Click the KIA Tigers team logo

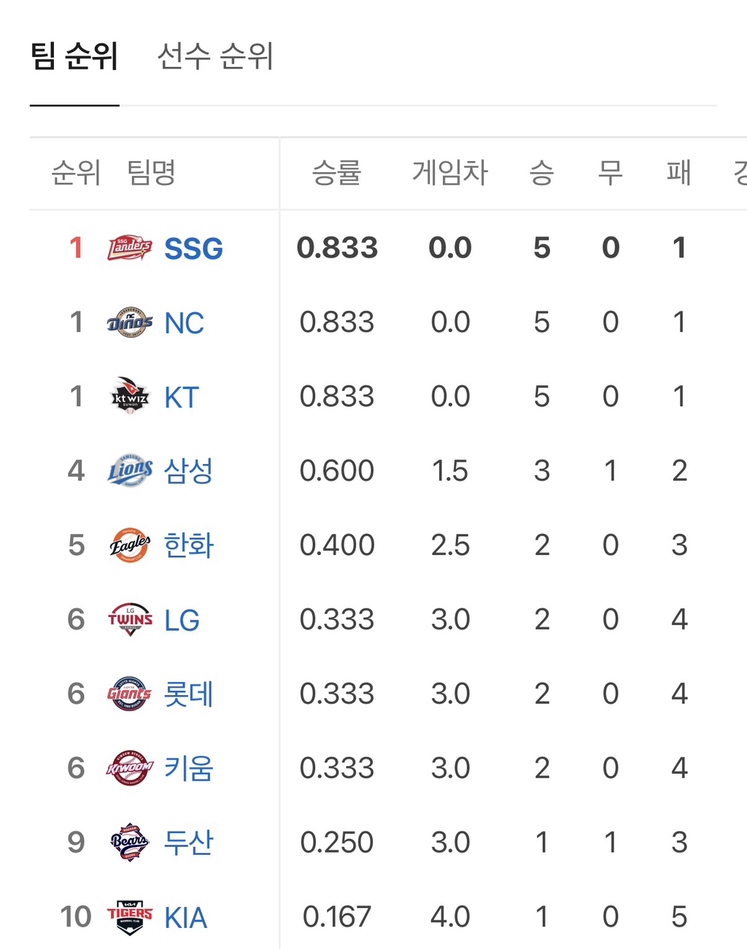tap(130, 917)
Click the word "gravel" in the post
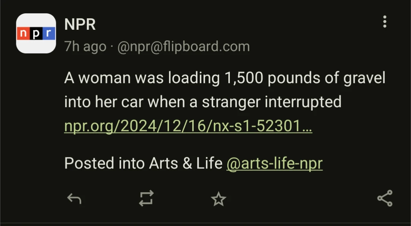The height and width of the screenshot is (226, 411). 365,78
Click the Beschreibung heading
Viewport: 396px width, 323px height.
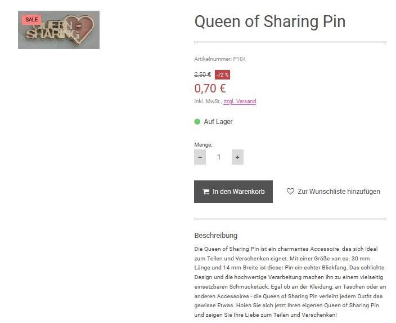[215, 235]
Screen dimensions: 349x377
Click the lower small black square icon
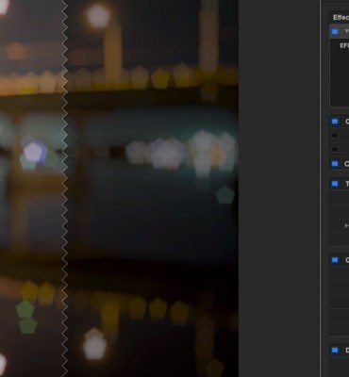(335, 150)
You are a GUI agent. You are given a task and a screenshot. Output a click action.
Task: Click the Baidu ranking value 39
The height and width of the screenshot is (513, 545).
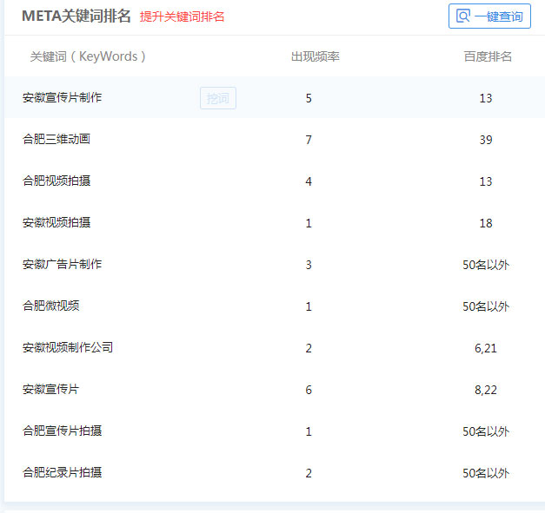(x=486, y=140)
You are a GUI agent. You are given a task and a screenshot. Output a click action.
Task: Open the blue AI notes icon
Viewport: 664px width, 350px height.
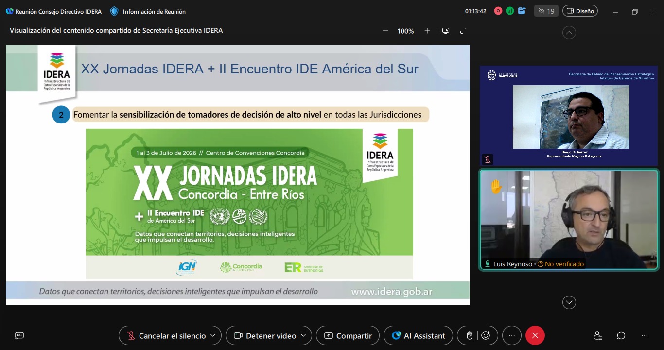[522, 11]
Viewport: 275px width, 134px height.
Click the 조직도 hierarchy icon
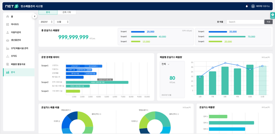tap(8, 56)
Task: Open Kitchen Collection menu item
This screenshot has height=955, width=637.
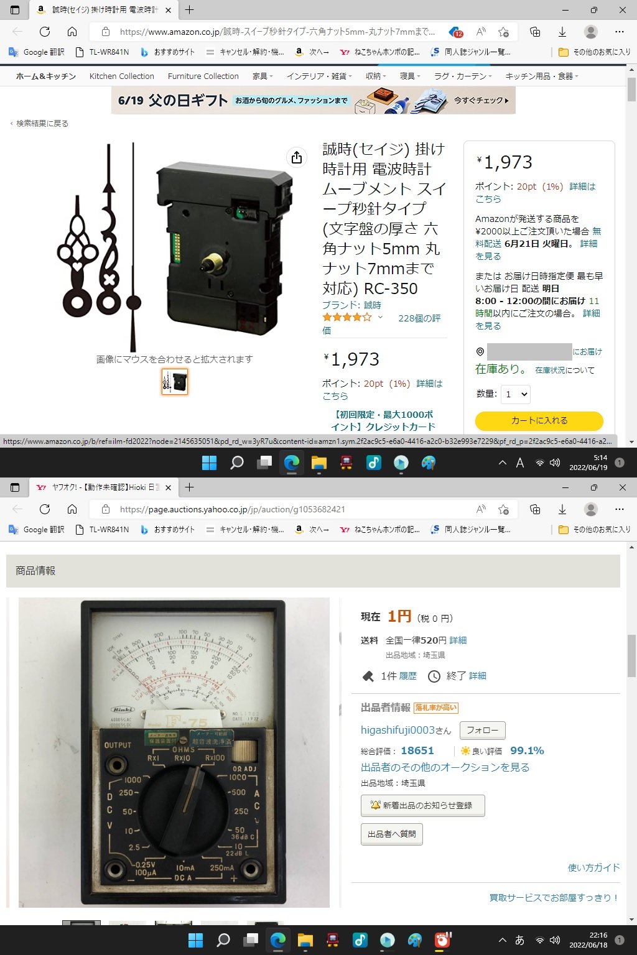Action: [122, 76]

--

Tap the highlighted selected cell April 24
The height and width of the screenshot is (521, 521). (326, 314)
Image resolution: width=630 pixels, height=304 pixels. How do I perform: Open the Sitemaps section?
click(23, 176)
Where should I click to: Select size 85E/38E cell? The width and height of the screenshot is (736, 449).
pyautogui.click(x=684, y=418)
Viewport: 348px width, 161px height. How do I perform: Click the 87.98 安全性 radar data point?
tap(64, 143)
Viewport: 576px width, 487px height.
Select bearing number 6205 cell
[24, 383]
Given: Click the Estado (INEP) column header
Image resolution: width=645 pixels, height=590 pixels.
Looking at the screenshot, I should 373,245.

==

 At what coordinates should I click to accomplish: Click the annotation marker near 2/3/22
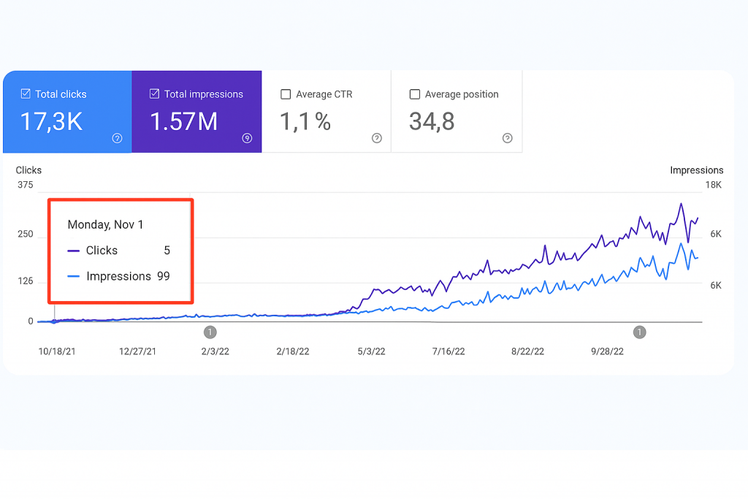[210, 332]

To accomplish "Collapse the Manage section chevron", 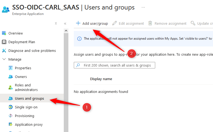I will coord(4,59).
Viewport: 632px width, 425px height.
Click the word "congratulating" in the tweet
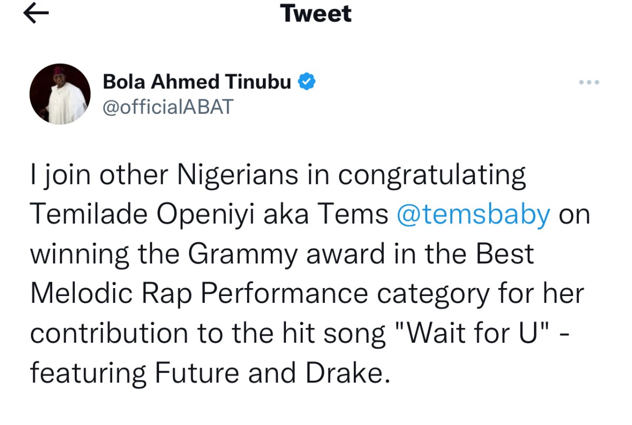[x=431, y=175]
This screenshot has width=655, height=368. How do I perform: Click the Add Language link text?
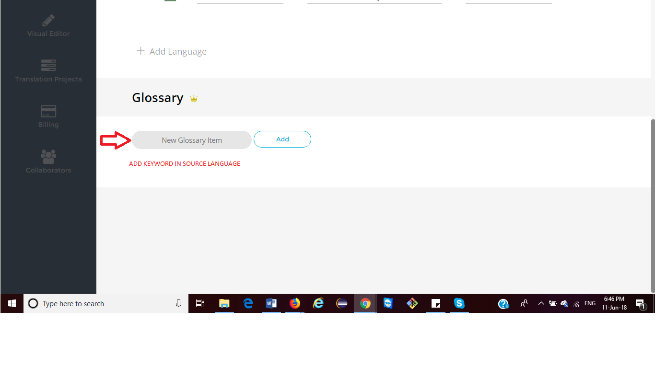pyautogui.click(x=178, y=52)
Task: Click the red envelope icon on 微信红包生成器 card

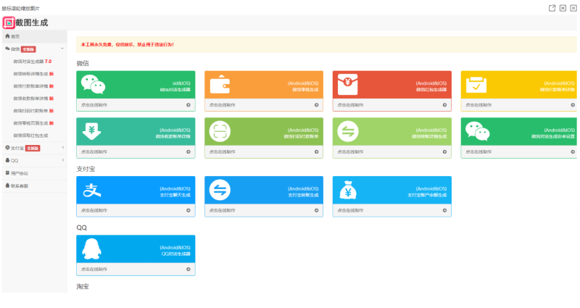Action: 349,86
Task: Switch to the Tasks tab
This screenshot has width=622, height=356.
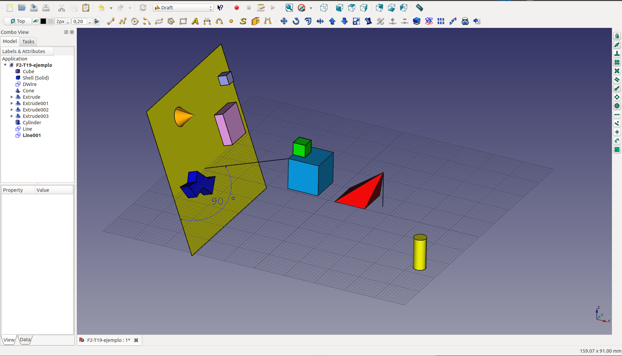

▶ [Task description] Lines wanted from the listing above: the line with "Task: Switch to the Tasks tab" up to and including the line with "This screenshot has width=622, height=356.". Please write them out exactly, adding nothing else.

▶ [Your solution]
Task: Switch to the Tasks tab
This screenshot has width=622, height=356.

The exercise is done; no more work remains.